Data entries:

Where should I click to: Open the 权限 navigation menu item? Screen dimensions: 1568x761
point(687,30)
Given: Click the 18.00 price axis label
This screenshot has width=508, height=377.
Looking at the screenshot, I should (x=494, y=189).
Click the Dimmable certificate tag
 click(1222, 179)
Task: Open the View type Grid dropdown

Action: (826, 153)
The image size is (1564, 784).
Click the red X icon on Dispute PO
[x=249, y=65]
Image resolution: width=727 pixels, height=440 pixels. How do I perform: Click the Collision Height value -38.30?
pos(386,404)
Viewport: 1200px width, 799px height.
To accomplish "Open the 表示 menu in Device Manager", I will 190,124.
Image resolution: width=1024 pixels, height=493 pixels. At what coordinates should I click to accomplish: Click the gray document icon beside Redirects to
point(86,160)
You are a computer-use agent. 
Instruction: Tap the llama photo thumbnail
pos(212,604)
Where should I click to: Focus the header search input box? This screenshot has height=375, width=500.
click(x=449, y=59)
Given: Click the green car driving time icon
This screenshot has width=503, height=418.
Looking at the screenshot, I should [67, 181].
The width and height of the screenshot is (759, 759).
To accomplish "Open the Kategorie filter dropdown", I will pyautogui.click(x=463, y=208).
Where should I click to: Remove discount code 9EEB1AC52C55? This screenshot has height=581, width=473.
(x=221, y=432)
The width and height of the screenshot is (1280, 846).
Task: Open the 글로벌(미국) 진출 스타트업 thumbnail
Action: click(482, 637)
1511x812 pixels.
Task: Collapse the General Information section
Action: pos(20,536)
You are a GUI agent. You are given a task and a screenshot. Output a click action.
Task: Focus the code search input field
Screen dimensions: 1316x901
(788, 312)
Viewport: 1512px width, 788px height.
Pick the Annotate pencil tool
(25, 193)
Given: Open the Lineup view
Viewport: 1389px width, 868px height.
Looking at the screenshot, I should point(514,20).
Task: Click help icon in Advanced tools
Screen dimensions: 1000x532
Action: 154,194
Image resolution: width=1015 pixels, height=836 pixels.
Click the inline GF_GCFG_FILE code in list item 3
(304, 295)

WHAT IS NEEDED: All the entries must be retyped exactly.

SOLUTION TO THIS TASK:
Where should I click to: Open the 权限 navigation menu item? Screen dimensions: 1568x761
point(687,30)
Given: Click the 18.00 price axis label
This screenshot has width=508, height=377.
Looking at the screenshot, I should (x=494, y=189).
Click the Dimmable certificate tag
 click(1222, 179)
Task: Open the View type Grid dropdown

Action: (826, 153)
The image size is (1564, 784).
Click the red X icon on Dispute PO
[x=249, y=65]
Image resolution: width=727 pixels, height=440 pixels. How do I perform: Click the Collision Height value -38.30?
pos(386,404)
Viewport: 1200px width, 799px height.
To accomplish "Open the 表示 menu in Device Manager", I will 190,124.
Image resolution: width=1024 pixels, height=493 pixels. At what coordinates should I click to accomplish: Click the gray document icon beside Redirects to
point(86,160)
You are a computer-use agent. 
Instruction: Tap the llama photo thumbnail
pos(212,604)
Where should I click to: Focus the header search input box? This screenshot has height=375, width=500.
click(x=449, y=59)
Given: Click the green car driving time icon
This screenshot has width=503, height=418.
Looking at the screenshot, I should [67, 181].
The width and height of the screenshot is (759, 759).
To accomplish "Open the Kategorie filter dropdown", I will pyautogui.click(x=463, y=208).
Where should I click to: Remove discount code 9EEB1AC52C55? This screenshot has height=581, width=473.
(x=221, y=432)
The width and height of the screenshot is (1280, 846).
Task: Open the 글로벌(미국) 진출 스타트업 thumbnail
Action: click(482, 637)
1511x812 pixels.
Task: Collapse the General Information section
Action: pos(20,536)
You are a GUI agent. You are given a task and a screenshot. Output a click action.
Task: Focus the code search input field
Screen dimensions: 1316x901
(788, 312)
Viewport: 1512px width, 788px height.
Pick the Annotate pencil tool
(25, 193)
Given: Open the Lineup view
Viewport: 1389px width, 868px height.
Looking at the screenshot, I should point(514,20).
Task: Click help icon in Advanced tools
Screen dimensions: 1000x532
Action: 154,194
Image resolution: width=1015 pixels, height=836 pixels.
Click the inline GF_GCFG_FILE code in list item 3
(304, 295)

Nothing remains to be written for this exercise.